Tuesday, 30 November 2010
Wednesday, 17 November 2010
Monday, 8 November 2010
ATTENTION ALL SCREENWRITERS!!
An exciting new initiative for Northern Ireland resident screenwriters is being launched today, Monday 8th November, by Northern Ireland Screen and BBC Northern Ireland.
Primetime will give local screenwriters the opportunity to have a one hour authored drama produced and broadcast in the 9pm primetime slot on BBC One NI.
How does it work?
Screenwriters submit a completed first draft script for a TV drama (approx 60 pages).
Four writers will be selected for a five month development scheme with Northern Ireland Screen and BBC NI.
Two successful scripts will then be selected for production, with a budget of £150K per project. These scripts will be produced by a Northern Ireland based production company and will be broadcast on BBC NI in 2012.
Before you apply
To help you get your script ready for submission, three workshops on writing for Primetime (and TV drama generally) will take place on the following dates:
Tuesday 23rd November 2010
Time: 6pm- 9pm
Place: BBC Blackstaff House, 62-66 Great Victoria Street, Belfast BT2 7BB
Speaker: Tim Loane, BAFTA winner and Oscar nominee, (Teachers, Dance Lexi Dance, Minder) will speak from his experience of writing for TV, with a focus on moving from idea to treatment, to script and the importance of premise.
This first seminar will also include an information session about Primetime.
Thursday 9th December 2010
Time: 6pm- 10pm
Place: BBC Broadcasting House, Ormeau Avenue, Belfast, BT2 8HQ
Speaker: Rob Ritchie (Script Factory) will discuss writing the 1st and 2nd Act: the importance of the set up and that difficult middle act.
Thursday 13th January 2011
Time: 6pm- 10pm
Place: BBC Broadcasting House, Ormeau Avenue, Belfast, BT2 8HQ
Speaker: Rob Ritchie (Script Factory) will discuss writing the 3rd Act: the
importance of the climax and a resolution with meaning.

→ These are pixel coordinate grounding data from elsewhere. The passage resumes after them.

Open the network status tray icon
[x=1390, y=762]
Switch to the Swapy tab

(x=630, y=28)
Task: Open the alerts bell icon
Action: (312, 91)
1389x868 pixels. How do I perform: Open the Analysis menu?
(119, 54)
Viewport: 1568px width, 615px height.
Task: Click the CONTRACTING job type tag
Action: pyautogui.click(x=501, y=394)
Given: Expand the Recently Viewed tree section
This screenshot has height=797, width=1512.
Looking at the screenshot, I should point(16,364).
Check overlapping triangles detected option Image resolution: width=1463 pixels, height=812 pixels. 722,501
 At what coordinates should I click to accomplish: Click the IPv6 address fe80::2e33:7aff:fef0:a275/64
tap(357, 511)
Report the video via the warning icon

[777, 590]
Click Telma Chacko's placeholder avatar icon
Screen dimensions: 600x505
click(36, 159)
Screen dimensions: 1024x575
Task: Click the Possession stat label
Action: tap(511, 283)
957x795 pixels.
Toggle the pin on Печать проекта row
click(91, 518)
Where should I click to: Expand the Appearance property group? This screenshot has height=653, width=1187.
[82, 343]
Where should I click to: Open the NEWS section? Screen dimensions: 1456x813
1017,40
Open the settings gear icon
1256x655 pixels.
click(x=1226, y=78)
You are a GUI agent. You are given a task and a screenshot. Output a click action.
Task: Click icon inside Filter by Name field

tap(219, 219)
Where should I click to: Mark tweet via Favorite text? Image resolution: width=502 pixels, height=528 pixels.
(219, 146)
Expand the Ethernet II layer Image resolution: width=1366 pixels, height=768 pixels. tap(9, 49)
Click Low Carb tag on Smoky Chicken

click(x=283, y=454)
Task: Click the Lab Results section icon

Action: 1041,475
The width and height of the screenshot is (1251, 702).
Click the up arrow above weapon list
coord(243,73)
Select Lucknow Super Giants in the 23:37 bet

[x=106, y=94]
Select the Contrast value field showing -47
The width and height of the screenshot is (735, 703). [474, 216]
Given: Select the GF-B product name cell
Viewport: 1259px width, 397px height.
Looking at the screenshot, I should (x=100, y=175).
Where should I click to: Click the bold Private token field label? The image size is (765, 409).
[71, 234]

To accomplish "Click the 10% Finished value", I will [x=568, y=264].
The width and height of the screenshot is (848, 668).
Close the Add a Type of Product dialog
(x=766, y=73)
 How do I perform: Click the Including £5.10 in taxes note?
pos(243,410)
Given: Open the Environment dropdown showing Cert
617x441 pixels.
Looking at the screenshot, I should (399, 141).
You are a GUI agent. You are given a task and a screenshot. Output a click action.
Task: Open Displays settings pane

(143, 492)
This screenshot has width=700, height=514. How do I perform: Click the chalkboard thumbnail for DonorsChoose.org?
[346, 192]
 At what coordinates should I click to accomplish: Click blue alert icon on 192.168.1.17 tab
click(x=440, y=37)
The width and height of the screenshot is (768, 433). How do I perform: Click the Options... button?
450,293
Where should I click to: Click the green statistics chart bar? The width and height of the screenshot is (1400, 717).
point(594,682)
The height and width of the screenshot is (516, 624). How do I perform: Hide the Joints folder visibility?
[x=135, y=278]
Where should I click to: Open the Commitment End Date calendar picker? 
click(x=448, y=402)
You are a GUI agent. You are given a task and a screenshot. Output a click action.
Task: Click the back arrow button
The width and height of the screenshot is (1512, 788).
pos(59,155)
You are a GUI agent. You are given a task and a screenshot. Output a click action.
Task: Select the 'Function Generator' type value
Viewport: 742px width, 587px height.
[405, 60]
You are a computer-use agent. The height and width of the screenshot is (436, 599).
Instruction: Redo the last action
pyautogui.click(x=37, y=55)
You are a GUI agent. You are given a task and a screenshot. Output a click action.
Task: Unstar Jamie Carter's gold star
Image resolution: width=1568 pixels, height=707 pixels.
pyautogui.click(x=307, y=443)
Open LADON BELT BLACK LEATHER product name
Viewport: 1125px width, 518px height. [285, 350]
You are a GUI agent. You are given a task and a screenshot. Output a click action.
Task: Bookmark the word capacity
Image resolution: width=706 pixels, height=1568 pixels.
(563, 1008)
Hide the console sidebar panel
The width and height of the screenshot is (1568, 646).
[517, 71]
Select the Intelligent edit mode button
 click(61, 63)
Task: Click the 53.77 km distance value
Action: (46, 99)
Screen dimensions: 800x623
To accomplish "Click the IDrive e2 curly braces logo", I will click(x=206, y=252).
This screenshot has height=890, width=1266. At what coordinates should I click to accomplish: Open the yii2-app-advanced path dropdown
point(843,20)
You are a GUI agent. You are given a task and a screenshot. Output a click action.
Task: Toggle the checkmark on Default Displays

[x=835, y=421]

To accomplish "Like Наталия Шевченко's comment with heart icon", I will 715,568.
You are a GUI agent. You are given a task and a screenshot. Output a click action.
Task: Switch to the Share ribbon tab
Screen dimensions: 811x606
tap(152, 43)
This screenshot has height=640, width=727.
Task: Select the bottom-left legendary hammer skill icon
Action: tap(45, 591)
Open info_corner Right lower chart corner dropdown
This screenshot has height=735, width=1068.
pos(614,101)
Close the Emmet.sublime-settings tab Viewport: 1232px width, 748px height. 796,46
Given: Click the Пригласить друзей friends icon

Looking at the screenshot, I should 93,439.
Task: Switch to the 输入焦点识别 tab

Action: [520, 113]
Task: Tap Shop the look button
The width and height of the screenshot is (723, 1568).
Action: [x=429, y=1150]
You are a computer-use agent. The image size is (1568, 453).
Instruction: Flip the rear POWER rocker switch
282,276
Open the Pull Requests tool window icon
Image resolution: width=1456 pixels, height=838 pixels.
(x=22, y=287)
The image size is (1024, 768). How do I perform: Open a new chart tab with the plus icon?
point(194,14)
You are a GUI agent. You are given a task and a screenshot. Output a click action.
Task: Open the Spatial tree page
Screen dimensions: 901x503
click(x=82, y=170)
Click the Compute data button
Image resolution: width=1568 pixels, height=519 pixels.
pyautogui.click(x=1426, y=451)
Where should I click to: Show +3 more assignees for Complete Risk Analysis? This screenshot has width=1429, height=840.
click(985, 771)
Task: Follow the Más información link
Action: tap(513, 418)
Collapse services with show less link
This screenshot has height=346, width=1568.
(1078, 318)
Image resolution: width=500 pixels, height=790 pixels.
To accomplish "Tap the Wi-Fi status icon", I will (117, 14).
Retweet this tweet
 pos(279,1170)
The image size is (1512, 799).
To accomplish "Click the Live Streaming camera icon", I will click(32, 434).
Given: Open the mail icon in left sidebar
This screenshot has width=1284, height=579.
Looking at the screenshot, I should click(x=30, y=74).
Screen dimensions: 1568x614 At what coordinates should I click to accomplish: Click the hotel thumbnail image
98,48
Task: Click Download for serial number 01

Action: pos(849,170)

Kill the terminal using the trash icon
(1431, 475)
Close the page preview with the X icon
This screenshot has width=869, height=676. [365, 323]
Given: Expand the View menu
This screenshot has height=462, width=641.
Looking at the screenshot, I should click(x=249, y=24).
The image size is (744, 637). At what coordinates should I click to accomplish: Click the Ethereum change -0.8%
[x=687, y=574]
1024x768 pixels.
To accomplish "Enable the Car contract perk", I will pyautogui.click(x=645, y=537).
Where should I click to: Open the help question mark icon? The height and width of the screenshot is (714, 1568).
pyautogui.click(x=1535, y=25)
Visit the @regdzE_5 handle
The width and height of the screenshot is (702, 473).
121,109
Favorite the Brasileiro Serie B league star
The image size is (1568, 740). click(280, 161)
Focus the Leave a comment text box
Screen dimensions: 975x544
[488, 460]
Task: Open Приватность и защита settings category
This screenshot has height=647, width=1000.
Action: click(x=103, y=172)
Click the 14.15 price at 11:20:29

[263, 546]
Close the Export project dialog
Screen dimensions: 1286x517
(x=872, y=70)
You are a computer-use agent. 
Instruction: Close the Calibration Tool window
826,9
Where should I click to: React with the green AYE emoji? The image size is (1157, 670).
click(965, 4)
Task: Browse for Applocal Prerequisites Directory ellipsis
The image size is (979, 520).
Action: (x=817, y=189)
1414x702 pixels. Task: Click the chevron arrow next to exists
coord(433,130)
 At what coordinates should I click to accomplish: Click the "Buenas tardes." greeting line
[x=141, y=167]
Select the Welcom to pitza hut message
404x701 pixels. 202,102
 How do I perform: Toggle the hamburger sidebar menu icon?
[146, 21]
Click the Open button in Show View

To register for each event contact: Bronagh Taylor, email@example.com
Places are limited – register early to avoid disappointment.
What are we looking for?
- A completed first draft script for an hour long drama (approx 60 pages); synopsis and a covering letter letting us know about any writing experience you have had to date.
- 4 new writers (who have not had an authored piece broadcast on TV in the English language)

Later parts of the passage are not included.